What is needed — Only lines containing the word "agent" belong in the answer; copy each one from the records.

Stored data —
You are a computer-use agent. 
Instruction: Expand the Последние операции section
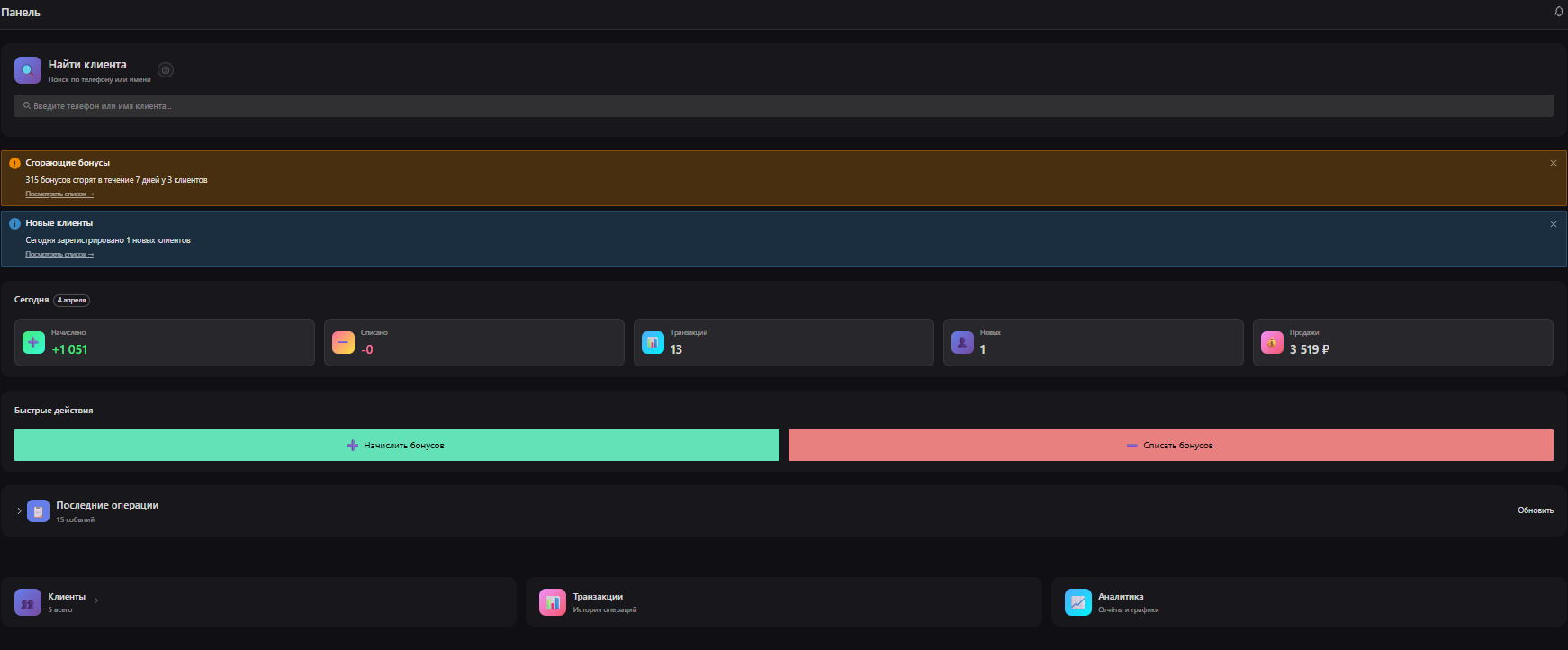tap(19, 511)
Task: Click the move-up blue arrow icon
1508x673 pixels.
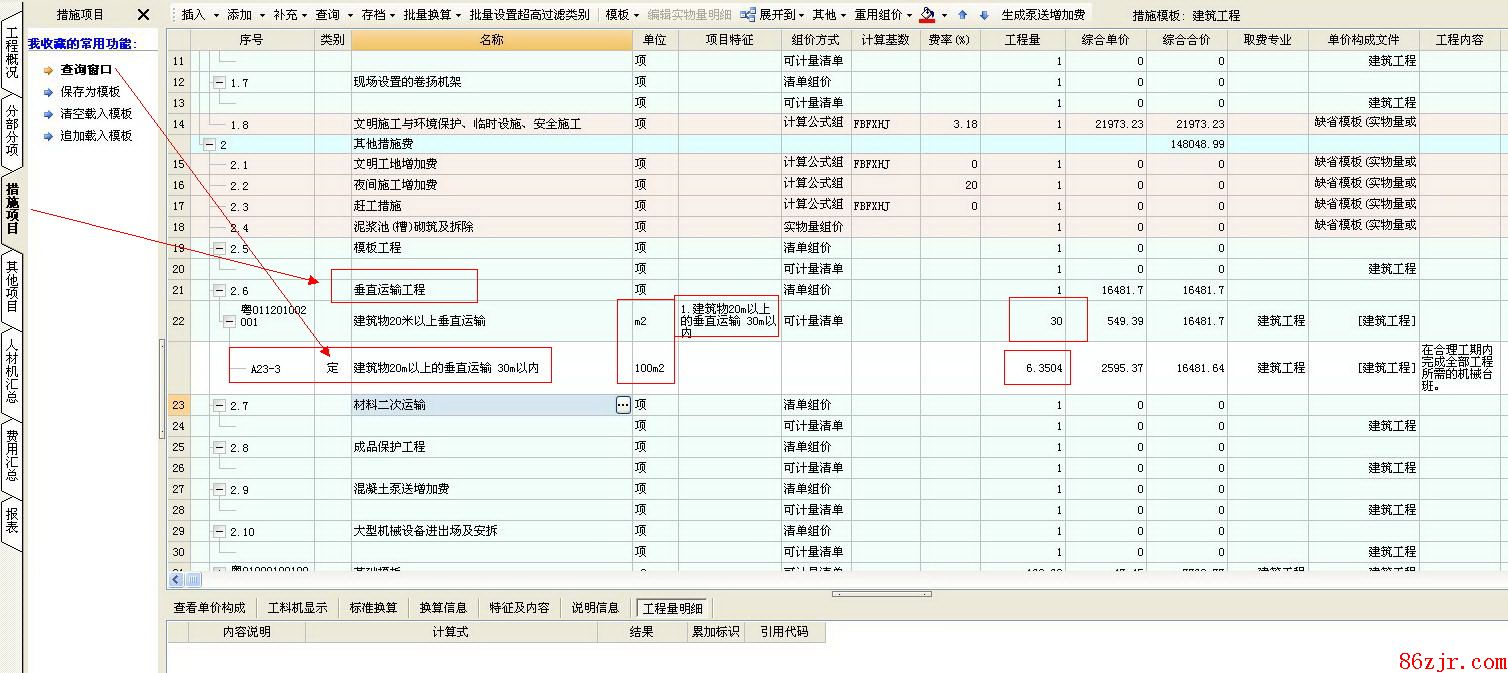Action: (963, 15)
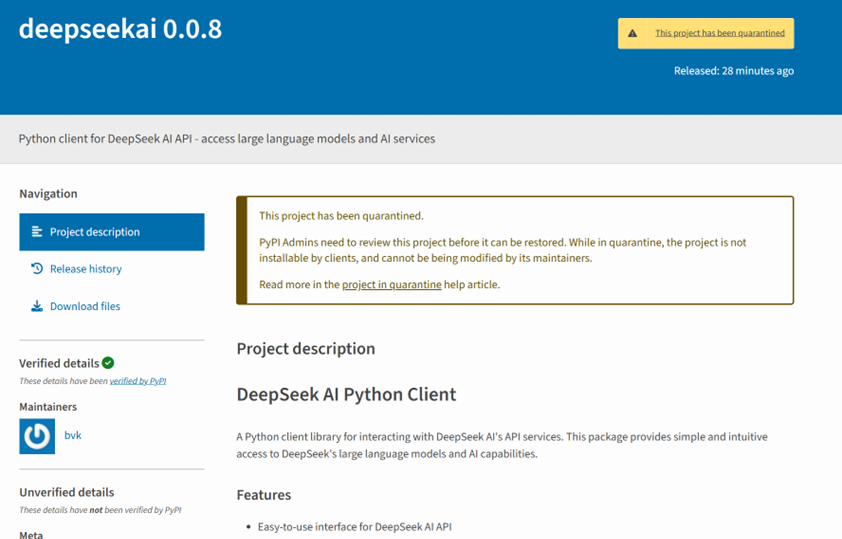Click the package summary text below the header
The height and width of the screenshot is (539, 842).
point(227,139)
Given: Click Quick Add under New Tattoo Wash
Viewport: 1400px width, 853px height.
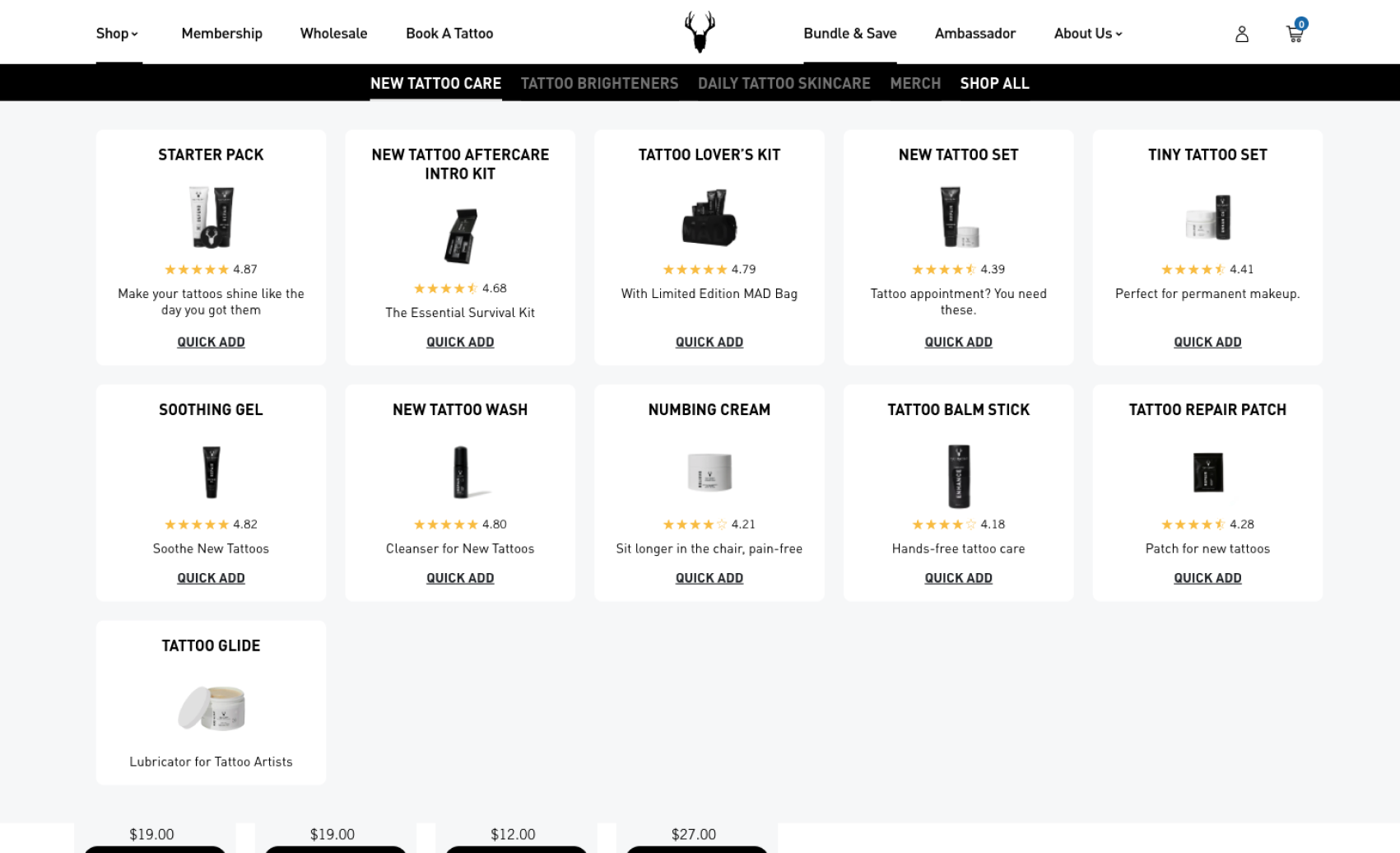Looking at the screenshot, I should (460, 578).
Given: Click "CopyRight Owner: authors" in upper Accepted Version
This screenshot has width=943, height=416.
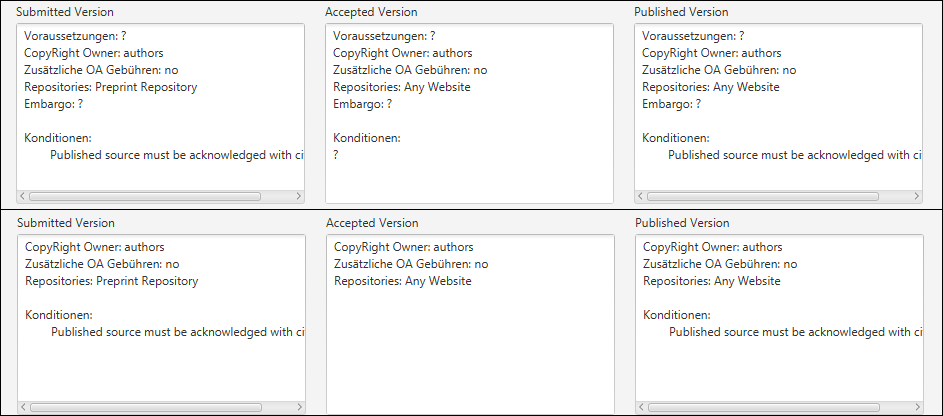Looking at the screenshot, I should 403,53.
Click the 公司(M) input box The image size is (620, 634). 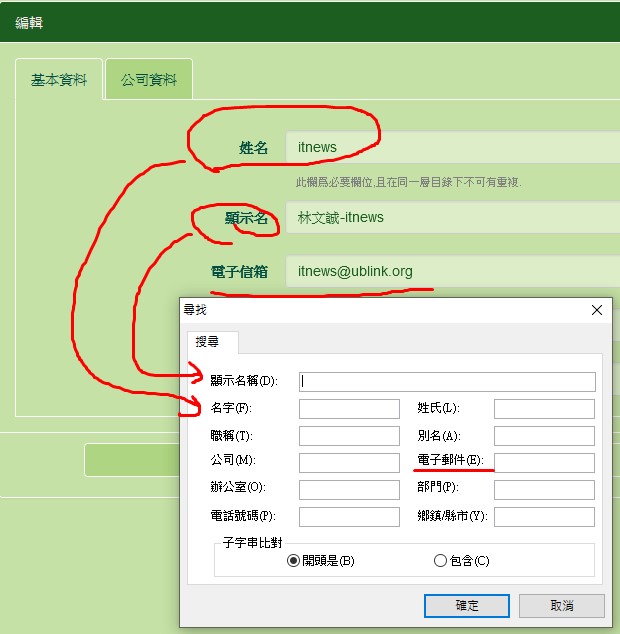click(349, 462)
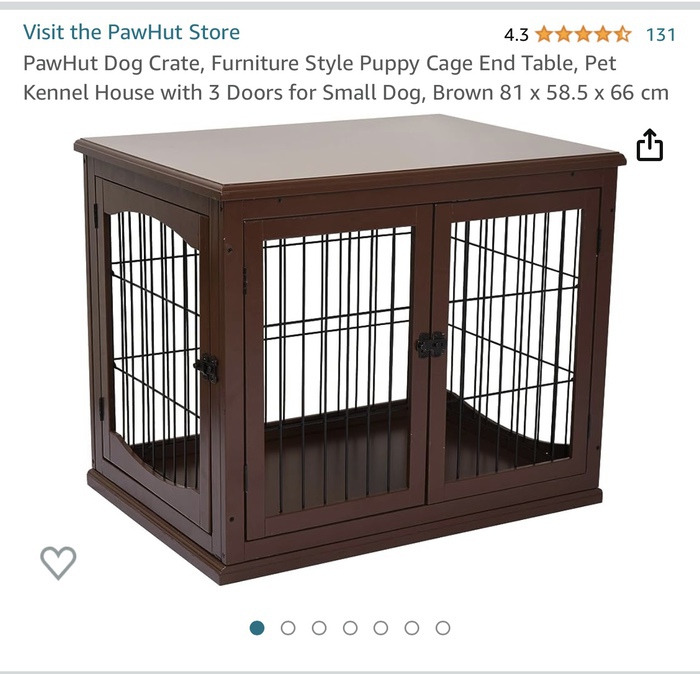Viewport: 700px width, 674px height.
Task: Open the Visit the PawHut Store link
Action: tap(131, 32)
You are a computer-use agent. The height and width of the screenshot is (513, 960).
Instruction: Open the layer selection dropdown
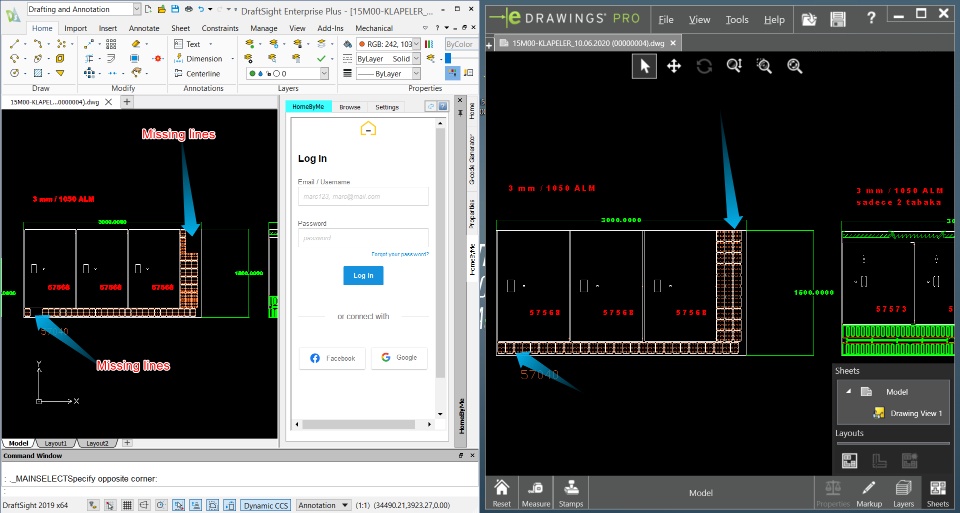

Problem solution —
You are a computer-use agent. 
You are a computer-use agent. The height and width of the screenshot is (513, 960).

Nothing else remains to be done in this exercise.